A really important feature to include in your r script are commments. Comments are preceded by a # which means that anything after the # on a line is not going to be interpreted as a command in R studio, but as a comment.

Good comment style involves consistent use of # to indicate different sections (e.g., you can use multiples of #’s to partition different sections of the results and make it easy to navigate, i.e., ########), and clear and succinct statements about why the command is there and what it is doing - see examples in the script file.

Comments help us to keep track of what each bit of our r script is doing, and, also importantly, enable others to figure out what on earth it is that we’ve done so they can reproduce our analyses, and access our data more effectively, in the spirit of open science.

Task Two: Opening a data file

Make sure your script file psyc411_week2.r in R studio.
It’s generally a good idea to refresh and clear out R studio when you start a new session, so add this line to the beginning of your R studio file:

rm(list=ls())

Next we are going to open a new data file.

Download the file PSYC411-shipley-scores-anonymous-17_18.csv

Tip

DO NOT OPEN THIS FILE ON YOUR COMPUTER – IF YOU DO, DELETE IT THEN DOWNLOAD IT AGAIN - THE REASON FOR THIS IS THAT IT CHANGES THE FILE FORMAT AND THEN WON’T OPEN PROPERLY IN R STUDIO.

Then, Upload the data file into R-Studio, and put it in PSYC411/Week2 Folder for instance.

Each row is one person’s data, and each column is a measure taken from the person.

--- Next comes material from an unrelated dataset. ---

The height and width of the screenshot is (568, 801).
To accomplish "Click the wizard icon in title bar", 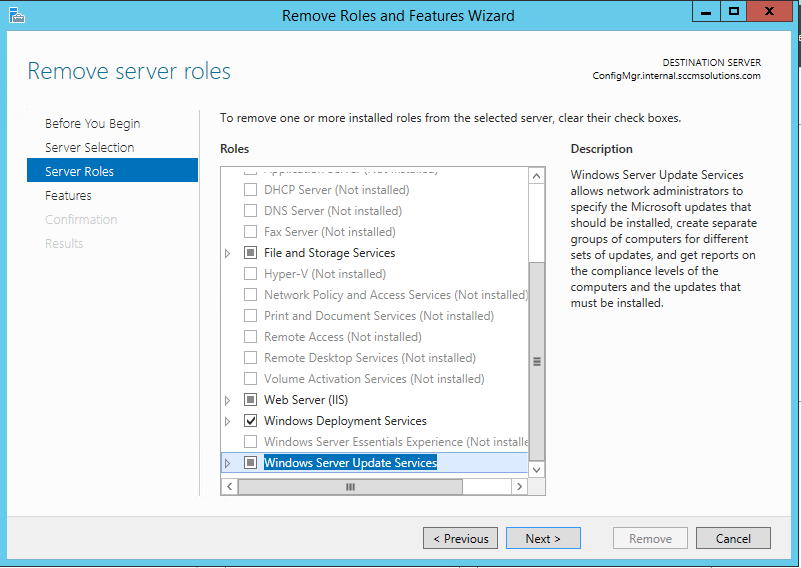I will pyautogui.click(x=16, y=15).
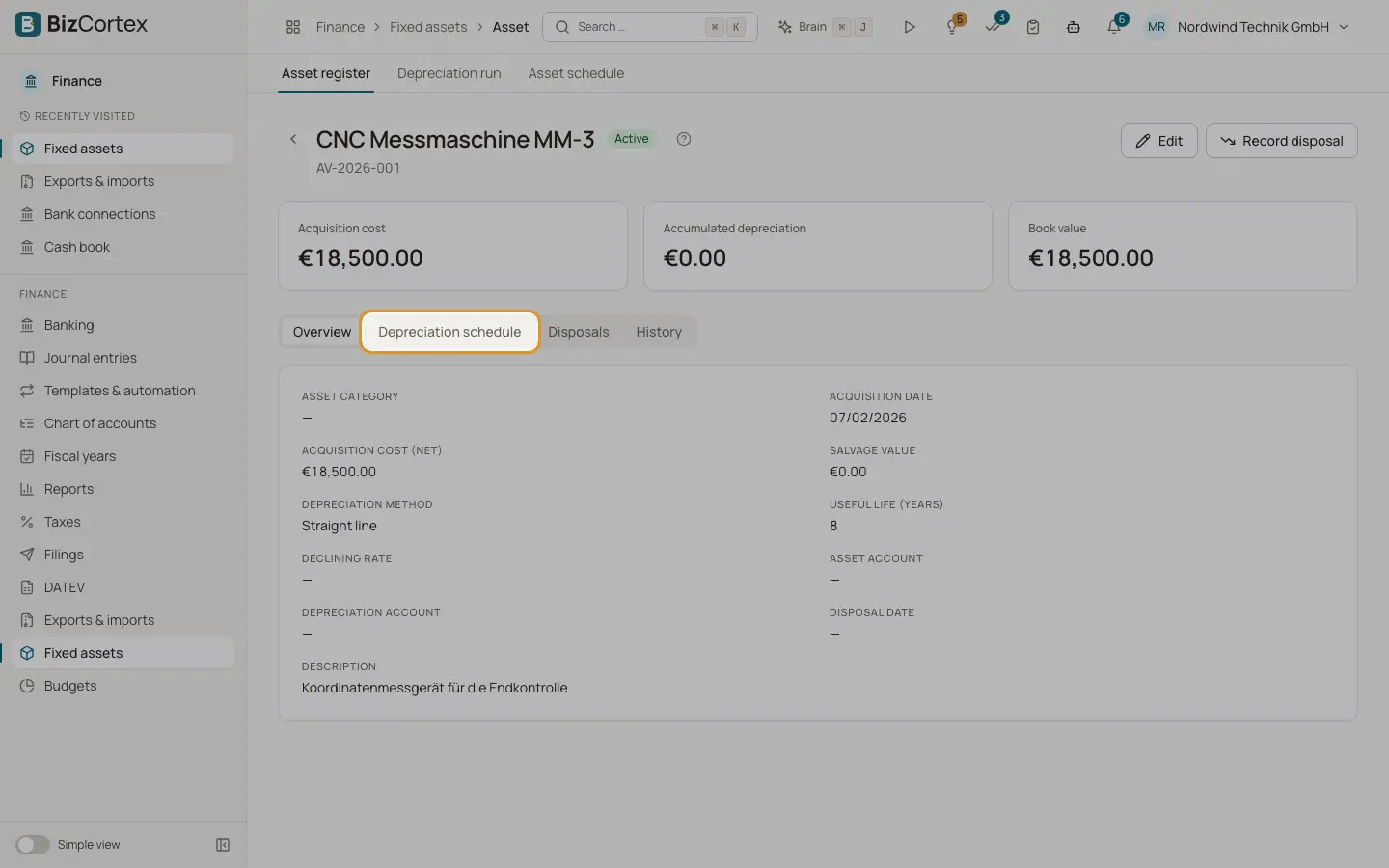Click the Edit button
The height and width of the screenshot is (868, 1389).
click(1159, 141)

Columns are separated by commas, which is what the “csv” refers to” comma-separated values.

In R studio, we open csv files using a function called read_csv() which comes from a set of functions that are stored in a library called “tidyverse”, we can install these functions by putting library(tidyverse) at the very top of our R script.

Type this command in the script file and then run it:

library(tidyverse)

Want to know more about library()?

R comes with certain functions pre-installed, such as mean(), but part of the charm of R is that we can install different functions that give us the opportunity to do almost anything! Collections of functions are called packages, and collections of packages are called libraries, but for the purpose of practicality, we typically refer to them interchangably. We install libraries using library() and enter the name of the library in the brackets.

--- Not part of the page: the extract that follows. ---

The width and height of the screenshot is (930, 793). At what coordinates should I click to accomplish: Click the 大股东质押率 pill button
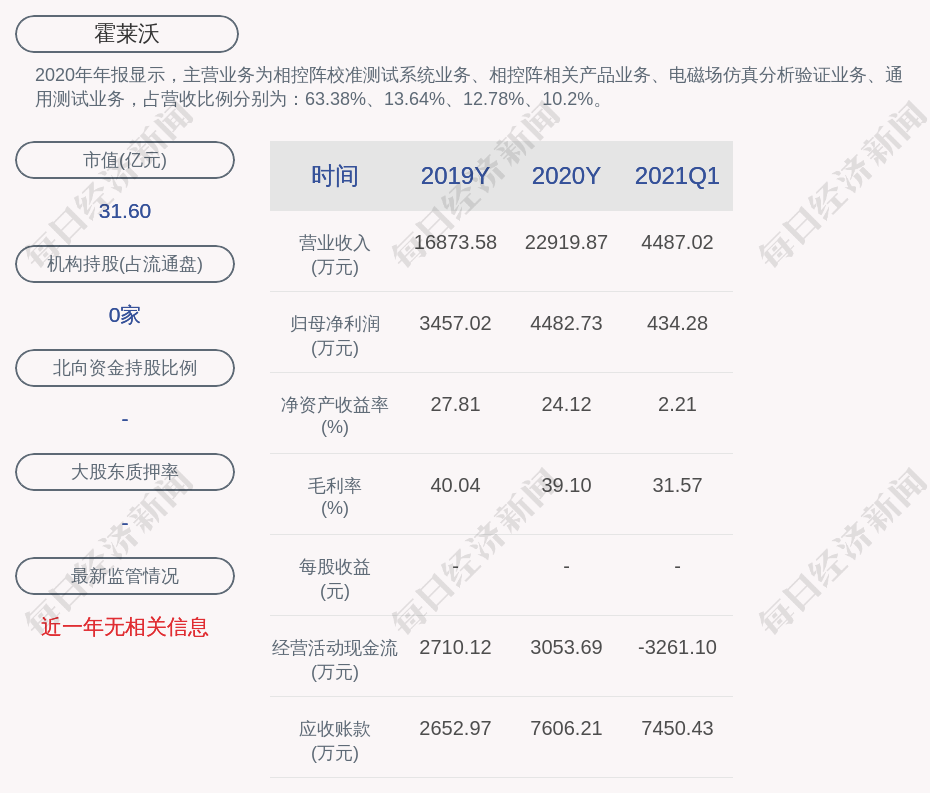[125, 472]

Then type this command in the script file and run it:

dat <- read_csv("PSYC411-shipley-scores-anonymous-17_18.csv")

Remember the dat <- notation, which means we put the data into an object called “dat”

If all went well, we can then look at the data, using the function View: In the script file type:

View(dat)

and run it. It should open a spreadsheet where we can see the data.

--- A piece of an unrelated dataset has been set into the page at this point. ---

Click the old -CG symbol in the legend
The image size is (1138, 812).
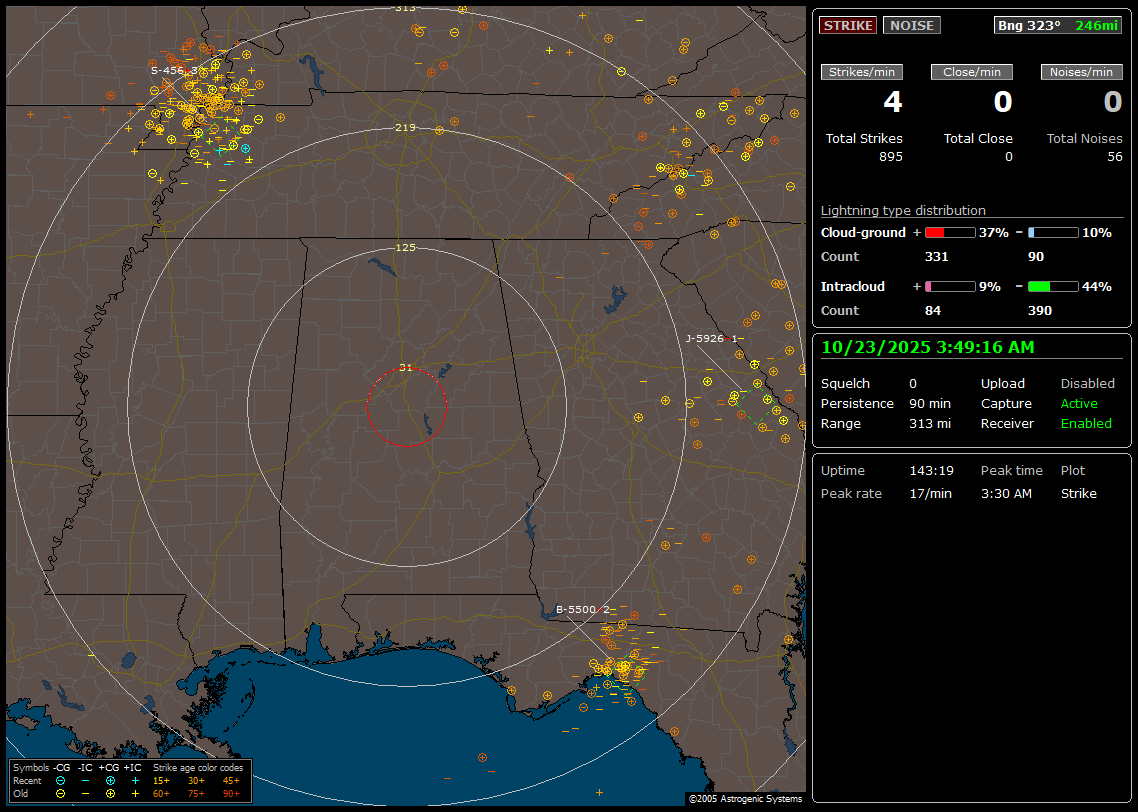[x=60, y=793]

Have a good look around the data to see if you can make sense of it. For now, we will just focus on two variables from the data: subject_ID which is the participants’ anonymised number, and Gent_1_score, which is the participants’ score on the Gent vocabulary test, the first time they had a go (that’s what the 1 stands for). We can just pick out the columns of data that we want using the select function.

select is in the library called “tidyverse”, so we don’t need to load this in again because we already have.

summarydat <- select(dat, subject_ID, Gent_1_score)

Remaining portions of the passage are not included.